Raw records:
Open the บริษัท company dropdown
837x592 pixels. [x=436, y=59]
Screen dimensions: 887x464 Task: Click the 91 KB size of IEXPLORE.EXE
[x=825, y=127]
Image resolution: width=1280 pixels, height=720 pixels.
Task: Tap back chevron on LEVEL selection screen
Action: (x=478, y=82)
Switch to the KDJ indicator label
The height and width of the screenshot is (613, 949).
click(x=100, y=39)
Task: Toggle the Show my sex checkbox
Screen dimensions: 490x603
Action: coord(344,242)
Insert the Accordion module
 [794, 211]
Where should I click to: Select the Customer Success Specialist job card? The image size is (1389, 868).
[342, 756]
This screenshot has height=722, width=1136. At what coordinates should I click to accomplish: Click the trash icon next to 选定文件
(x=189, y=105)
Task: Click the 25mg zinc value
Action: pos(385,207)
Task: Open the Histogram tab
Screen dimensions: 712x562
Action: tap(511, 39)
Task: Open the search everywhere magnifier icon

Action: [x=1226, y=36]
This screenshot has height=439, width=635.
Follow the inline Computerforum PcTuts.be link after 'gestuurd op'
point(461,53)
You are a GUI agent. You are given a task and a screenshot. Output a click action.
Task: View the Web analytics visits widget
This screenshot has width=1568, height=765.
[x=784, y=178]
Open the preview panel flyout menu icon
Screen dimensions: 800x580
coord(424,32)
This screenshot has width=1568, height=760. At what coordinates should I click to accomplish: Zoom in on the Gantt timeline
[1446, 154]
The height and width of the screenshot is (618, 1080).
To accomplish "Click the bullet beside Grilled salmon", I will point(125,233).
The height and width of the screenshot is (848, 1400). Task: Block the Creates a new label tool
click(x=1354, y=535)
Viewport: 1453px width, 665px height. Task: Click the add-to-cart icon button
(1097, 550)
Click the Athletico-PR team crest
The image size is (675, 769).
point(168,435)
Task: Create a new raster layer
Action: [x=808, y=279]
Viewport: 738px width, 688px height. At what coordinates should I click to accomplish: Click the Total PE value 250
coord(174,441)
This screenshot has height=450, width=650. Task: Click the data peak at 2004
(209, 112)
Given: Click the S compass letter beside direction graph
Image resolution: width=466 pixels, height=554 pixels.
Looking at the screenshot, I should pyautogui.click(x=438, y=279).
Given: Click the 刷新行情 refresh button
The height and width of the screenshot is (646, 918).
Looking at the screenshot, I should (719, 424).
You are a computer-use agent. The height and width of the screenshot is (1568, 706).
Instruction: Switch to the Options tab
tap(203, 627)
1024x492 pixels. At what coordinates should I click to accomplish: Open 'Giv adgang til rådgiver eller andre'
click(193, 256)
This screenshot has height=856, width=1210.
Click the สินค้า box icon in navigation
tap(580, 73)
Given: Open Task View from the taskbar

Exercise —
Write out again the lines starting at "You are a computer-use" and ending at "click(193, 256)", shifting every coordinate in the answers by -9 and keeping the other lines as they are.

Task answer —
You are a computer-use agent. The height and width of the screenshot is (1568, 706).
Instruction: Switch to the Options tab
tap(194, 618)
1024x492 pixels. At what coordinates should I click to accomplish: Open 'Giv adgang til rådgiver eller andre'
click(184, 247)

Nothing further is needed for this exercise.